## Written instruction:
Find every line below that contains the word "beside" and copy each of those lines out in full.

## Task material:
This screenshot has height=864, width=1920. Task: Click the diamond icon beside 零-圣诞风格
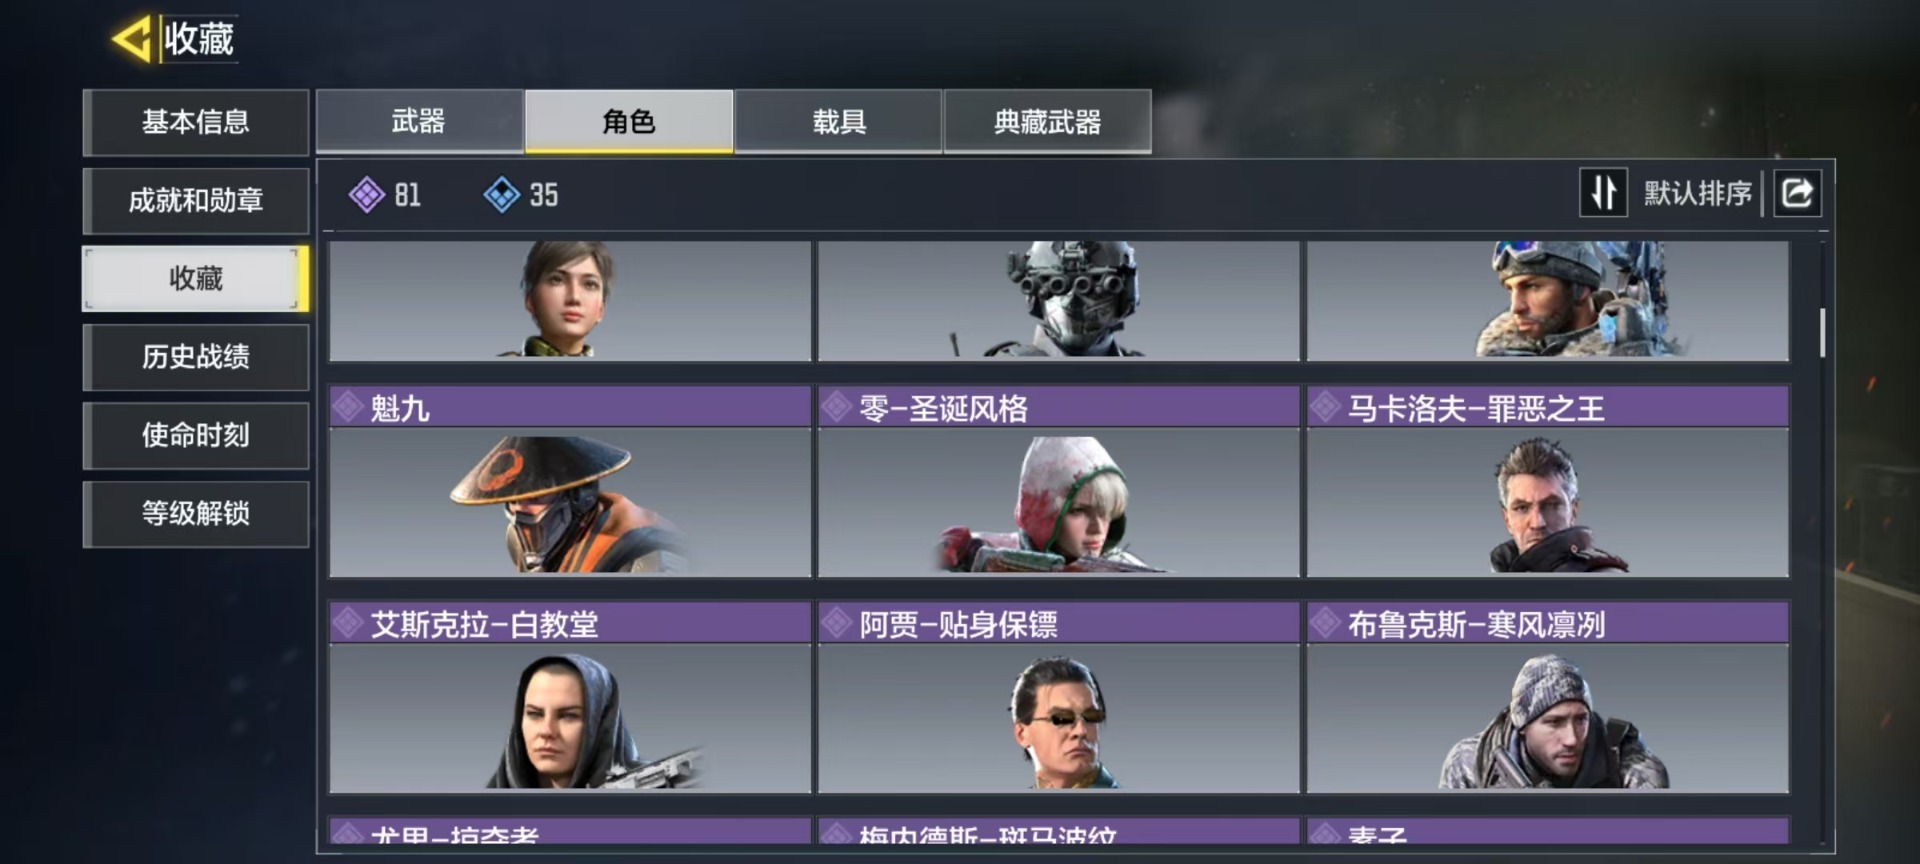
---
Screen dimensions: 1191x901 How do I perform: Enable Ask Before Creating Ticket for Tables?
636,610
==
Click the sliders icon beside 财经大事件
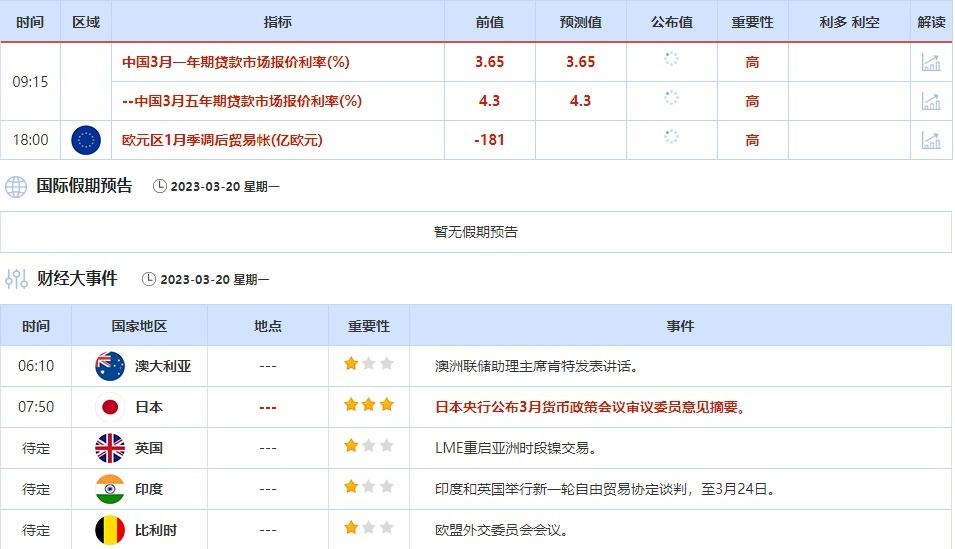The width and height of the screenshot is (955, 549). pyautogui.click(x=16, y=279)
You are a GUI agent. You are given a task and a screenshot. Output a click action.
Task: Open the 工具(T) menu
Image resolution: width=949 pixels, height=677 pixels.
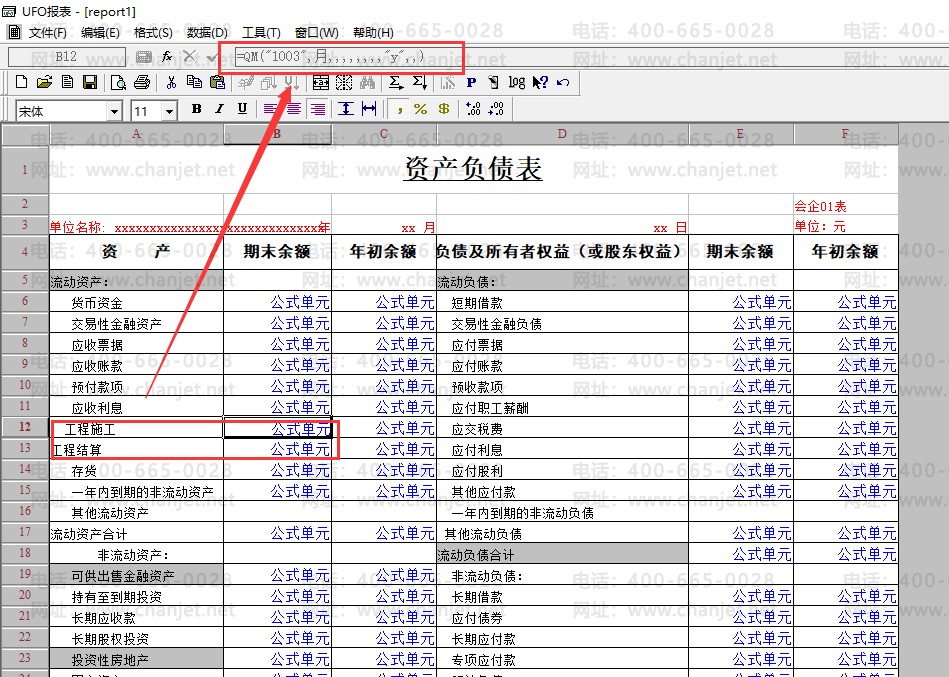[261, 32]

## Output for this exercise:
This screenshot has height=864, width=1920. Task: Click the diamond icon beside 零-圣诞风格
Click the sliders icon beside 财经大事件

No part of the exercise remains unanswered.